Gladaed@feddit.orgEnglish
9 daysHow would it do that?
It’s a set of inputs that generates and output, once per execution. Integrating it into an infrastructure that allows it to start external programs and scheduling really isn’t on the LLM.
You cannot start a timer without having a timer, too. And LLMs aren’t brings who exist continually like you and me so time exists on a different, foreign dimension to an LLM.
- shweddy@lemmy.worldEnglish9 days
Its a joke referencing how Sam altman said openai would need about a year to get chatgpt able to start a timer
- YesButActuallyMaybe@lemmy.caEnglish9 days
You attach an epoch timestamp to the initial message and then you see how much time has passed since then. Does this sound like rocket surgery?
- stringere@sh.itjust.worksEnglish8 days
How does the LLM check the timestamps without a prompt? By continually prompting? In which case, you are the timer.
- YesButActuallyMaybe@lemmy.caEnglish8 days
It’s running in memory… I’m not going to explain it, just ask an AI if it exists when you don’t prompt it
Gladaed@feddit.orgEnglish
8 daysThat’s not how that works.
LLMs execute on request. They tend not to be scheduled to evaluate once in a while since that would be crazy wasteful.

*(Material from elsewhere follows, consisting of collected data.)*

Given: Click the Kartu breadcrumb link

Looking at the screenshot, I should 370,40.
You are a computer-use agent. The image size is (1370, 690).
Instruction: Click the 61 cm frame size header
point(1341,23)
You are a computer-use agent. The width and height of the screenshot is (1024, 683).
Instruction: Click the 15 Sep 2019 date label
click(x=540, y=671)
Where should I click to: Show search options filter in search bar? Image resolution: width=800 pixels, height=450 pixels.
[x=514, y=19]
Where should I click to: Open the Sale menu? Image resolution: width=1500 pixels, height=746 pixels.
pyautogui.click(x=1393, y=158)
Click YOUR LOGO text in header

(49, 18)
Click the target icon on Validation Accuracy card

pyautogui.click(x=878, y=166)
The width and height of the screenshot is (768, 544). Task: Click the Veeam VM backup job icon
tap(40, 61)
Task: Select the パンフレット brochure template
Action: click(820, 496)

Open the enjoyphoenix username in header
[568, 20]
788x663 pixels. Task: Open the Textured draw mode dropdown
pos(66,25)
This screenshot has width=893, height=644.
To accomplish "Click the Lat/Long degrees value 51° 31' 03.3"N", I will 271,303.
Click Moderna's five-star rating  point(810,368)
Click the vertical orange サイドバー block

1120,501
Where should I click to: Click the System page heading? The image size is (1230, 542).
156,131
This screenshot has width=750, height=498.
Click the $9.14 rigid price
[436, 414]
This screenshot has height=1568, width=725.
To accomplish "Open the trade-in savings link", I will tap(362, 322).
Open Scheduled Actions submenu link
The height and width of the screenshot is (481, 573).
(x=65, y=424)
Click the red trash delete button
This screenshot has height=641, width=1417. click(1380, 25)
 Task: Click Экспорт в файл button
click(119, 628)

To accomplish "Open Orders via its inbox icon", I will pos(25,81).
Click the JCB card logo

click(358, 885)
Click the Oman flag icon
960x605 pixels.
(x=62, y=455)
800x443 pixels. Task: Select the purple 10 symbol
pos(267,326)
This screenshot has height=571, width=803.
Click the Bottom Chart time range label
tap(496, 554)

- stringere@sh.itjust.worksEnglish8 days
Edit to add: I know I’m not replying to the bad mansplainer.
LLM != TSR
Do people even use TSR as a phrase anymore? I don’t really see it in use much, probably because it’s more the norm than exception in modern computing.
TSR = old techy speak, Terminate and Stay Resident. Back when RAM was more limited (hey and maybe again soon with these prices!) programs were often run once and done, they ran and were flushed from RAM. Anything that needed to continue running in the background was a TSR.
Gladaed@feddit.orgEnglish
8 daysPlease tell me why you believe that the LLM keeps being executed on your chat even when the response is complete.
GnuLinuxDude@lemmy.mlEnglish
9 daysRemember when Scam Altman posted a picture of the Death Star to explain how scary GPT5 is? lmao these people are all such cretins and I hate them to the last.